### SHORT TASK
Please switch every "step" to "stage" in the records, starting with the line with "At what coordinates should I click to accomplish: Click the step" and going on through the line with "click(x=907, y=413)", and give only those lines back with nothing else changed.

### SOURCE DATA
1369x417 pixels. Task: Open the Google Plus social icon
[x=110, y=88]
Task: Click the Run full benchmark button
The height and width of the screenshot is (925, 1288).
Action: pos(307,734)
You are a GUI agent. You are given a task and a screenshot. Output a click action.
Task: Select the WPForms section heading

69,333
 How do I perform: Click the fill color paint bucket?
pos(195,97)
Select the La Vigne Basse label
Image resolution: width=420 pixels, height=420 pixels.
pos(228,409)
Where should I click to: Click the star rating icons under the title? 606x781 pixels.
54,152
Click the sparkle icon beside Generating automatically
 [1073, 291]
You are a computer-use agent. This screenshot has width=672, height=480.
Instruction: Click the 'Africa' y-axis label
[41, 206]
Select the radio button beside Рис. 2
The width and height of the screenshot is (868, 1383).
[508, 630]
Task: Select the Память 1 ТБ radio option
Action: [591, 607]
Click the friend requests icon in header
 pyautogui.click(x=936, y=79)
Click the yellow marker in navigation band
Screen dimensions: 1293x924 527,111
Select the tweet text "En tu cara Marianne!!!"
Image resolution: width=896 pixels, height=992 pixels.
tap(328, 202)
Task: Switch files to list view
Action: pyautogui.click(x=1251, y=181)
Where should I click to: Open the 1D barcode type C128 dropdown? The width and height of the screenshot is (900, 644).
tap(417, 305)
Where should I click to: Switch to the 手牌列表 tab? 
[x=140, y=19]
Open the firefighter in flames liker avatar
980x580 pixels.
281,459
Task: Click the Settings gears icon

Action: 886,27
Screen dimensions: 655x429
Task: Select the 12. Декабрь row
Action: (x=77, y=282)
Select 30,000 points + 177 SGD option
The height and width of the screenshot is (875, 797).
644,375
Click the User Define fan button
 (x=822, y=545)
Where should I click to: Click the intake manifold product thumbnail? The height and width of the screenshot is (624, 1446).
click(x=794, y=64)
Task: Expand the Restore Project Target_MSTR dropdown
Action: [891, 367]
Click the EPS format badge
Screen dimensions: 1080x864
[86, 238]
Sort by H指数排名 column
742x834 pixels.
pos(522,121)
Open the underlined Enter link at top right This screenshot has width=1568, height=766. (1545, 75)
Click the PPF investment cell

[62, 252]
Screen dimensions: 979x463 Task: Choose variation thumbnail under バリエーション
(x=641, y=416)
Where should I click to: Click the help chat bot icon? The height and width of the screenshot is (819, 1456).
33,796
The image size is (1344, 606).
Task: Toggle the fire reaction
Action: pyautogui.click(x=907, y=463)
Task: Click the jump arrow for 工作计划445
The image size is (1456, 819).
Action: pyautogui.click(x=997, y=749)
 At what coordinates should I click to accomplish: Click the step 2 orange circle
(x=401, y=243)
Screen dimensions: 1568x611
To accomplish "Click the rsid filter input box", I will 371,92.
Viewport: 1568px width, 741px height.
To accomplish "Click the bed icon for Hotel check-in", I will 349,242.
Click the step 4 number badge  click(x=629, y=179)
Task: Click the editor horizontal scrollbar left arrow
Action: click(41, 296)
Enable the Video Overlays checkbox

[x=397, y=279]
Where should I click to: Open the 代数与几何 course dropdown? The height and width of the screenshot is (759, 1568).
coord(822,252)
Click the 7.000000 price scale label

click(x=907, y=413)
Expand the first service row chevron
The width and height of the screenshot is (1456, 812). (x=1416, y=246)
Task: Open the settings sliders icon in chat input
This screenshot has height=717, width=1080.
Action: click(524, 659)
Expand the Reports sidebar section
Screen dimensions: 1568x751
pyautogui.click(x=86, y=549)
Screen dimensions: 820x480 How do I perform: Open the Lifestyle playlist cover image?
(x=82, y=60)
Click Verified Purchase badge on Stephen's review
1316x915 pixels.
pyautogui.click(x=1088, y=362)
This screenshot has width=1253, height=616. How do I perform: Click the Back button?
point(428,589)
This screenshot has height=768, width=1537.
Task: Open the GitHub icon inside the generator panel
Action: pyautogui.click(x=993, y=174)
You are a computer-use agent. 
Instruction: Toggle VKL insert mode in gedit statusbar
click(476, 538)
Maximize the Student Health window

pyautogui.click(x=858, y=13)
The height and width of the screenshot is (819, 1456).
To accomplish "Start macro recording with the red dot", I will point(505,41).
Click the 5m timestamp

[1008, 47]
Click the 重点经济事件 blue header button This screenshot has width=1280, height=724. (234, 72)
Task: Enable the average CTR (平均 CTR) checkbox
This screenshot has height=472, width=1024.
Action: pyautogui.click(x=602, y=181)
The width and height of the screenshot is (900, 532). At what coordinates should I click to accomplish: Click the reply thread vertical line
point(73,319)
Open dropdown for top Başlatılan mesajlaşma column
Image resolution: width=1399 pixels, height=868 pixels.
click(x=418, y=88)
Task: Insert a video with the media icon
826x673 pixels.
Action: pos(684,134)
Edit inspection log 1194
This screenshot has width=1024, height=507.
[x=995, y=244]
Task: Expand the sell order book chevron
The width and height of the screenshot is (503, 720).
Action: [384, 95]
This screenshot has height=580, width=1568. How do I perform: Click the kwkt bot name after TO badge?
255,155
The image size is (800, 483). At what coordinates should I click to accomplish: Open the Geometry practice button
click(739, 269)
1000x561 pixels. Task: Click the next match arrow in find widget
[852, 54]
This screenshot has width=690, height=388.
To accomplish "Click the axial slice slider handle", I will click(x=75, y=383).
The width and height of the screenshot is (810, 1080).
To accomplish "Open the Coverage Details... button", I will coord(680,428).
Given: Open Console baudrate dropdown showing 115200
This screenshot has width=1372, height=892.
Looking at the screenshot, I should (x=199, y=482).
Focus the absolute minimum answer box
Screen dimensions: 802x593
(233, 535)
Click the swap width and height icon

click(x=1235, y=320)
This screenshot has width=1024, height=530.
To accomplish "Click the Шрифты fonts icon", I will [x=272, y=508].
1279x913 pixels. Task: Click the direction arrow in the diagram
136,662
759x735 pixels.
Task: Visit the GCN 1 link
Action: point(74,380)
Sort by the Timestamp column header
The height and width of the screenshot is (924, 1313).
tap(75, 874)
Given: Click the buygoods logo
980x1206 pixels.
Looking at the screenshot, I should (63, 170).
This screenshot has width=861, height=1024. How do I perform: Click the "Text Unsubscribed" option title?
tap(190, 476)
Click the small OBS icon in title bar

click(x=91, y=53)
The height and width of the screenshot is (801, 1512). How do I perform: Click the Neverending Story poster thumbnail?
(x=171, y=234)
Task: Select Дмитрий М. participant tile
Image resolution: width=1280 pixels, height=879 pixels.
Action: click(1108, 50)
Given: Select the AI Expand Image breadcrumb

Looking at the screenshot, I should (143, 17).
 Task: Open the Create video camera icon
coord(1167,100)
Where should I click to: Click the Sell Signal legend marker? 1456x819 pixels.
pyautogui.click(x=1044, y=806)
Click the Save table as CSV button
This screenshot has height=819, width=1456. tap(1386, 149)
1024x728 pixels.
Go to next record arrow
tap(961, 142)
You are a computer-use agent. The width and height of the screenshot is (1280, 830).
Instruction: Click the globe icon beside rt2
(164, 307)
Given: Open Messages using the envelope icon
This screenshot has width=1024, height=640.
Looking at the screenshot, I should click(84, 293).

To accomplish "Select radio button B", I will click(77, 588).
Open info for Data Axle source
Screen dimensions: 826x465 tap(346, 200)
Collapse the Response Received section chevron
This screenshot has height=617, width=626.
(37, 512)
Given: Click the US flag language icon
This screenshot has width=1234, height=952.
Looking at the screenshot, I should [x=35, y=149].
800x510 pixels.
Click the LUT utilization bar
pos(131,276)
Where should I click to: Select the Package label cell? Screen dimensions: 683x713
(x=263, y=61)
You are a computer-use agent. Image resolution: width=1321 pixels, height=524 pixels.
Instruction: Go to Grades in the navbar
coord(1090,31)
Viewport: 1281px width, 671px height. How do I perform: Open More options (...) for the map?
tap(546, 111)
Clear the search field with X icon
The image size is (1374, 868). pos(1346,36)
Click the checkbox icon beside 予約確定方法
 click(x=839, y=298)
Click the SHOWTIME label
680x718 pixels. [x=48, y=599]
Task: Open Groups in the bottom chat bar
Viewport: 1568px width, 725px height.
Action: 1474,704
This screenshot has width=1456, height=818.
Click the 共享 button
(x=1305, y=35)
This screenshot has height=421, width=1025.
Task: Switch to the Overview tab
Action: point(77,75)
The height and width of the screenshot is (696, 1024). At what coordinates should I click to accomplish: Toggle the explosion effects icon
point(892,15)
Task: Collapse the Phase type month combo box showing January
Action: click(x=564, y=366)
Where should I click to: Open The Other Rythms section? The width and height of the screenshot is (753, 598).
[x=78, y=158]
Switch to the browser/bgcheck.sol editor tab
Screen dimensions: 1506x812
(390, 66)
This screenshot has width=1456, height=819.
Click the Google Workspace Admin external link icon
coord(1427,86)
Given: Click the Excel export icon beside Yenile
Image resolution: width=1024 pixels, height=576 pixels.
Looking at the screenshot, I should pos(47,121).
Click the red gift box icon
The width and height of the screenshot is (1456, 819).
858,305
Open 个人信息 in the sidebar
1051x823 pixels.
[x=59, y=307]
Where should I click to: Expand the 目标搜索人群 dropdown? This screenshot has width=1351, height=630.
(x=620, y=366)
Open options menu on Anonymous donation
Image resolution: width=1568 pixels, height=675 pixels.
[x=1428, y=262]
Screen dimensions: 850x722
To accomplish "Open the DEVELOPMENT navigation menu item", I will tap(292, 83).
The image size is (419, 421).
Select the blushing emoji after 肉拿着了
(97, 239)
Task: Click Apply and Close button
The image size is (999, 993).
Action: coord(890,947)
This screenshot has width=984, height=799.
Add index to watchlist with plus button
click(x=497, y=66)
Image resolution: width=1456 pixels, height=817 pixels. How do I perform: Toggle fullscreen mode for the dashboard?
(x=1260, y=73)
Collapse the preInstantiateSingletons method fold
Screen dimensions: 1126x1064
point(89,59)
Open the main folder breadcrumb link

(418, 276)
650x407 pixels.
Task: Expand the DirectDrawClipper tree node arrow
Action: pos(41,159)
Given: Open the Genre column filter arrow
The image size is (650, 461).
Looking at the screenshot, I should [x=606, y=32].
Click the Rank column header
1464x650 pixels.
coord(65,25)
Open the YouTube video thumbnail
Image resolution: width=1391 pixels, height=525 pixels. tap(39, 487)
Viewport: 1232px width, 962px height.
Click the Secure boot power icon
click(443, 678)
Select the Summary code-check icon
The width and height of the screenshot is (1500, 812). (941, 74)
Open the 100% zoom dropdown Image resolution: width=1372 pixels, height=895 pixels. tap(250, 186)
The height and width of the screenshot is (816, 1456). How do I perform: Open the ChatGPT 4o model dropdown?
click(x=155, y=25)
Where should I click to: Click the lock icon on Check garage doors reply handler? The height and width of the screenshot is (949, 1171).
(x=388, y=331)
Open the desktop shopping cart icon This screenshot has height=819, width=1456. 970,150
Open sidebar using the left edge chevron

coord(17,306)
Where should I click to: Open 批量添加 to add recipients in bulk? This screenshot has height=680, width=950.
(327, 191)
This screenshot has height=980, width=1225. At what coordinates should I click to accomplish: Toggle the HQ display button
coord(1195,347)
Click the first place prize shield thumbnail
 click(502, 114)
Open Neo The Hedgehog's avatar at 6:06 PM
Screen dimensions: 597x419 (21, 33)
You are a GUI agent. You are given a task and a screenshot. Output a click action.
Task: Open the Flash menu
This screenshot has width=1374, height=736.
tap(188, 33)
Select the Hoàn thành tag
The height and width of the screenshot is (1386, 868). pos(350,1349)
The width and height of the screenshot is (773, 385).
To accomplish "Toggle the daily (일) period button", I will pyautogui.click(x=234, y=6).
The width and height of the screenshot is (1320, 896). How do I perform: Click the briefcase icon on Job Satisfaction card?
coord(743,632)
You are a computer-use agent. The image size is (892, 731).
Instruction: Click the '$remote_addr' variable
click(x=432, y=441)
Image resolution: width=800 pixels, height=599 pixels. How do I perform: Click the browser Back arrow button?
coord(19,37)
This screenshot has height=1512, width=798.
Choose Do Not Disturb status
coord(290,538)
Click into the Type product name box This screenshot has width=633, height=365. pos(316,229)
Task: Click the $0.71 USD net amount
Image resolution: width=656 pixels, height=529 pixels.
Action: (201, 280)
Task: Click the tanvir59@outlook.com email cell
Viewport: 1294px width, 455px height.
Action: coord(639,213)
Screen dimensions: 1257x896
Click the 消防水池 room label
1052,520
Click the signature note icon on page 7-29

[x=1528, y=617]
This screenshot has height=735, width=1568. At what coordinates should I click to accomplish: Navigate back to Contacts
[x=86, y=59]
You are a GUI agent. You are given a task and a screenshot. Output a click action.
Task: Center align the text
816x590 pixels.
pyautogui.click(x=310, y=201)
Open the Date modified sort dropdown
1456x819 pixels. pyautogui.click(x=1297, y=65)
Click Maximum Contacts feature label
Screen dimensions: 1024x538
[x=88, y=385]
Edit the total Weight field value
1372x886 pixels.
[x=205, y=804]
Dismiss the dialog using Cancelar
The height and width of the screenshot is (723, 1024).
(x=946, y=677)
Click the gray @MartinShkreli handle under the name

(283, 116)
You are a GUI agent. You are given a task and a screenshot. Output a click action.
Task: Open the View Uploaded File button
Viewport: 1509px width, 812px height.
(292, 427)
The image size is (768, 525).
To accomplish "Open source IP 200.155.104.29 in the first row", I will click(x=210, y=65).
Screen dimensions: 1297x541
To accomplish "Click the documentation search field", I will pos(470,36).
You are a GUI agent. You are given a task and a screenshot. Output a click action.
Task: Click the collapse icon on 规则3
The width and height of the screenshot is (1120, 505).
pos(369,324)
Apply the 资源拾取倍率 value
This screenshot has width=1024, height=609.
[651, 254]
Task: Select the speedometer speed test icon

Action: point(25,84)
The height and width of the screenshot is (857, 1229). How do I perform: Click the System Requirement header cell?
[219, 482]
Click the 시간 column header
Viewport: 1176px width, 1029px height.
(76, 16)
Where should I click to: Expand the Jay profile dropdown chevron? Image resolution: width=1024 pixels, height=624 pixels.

### EXERCISE ANSWER
 At what coordinates should I click to accomplish: Click the stage 2 orange circle
(x=401, y=243)
Screen dimensions: 1568x611
To accomplish "Click the rsid filter input box", I will 371,92.
Viewport: 1568px width, 741px height.
To accomplish "Click the bed icon for Hotel check-in", I will 349,242.
Click the stage 4 number badge  click(x=629, y=179)
Task: Click the editor horizontal scrollbar left arrow
Action: click(41, 296)
Enable the Video Overlays checkbox

[x=397, y=279]
Where should I click to: Open the 代数与几何 course dropdown? The height and width of the screenshot is (759, 1568).
coord(822,252)
Click the 7.000000 price scale label

click(x=907, y=413)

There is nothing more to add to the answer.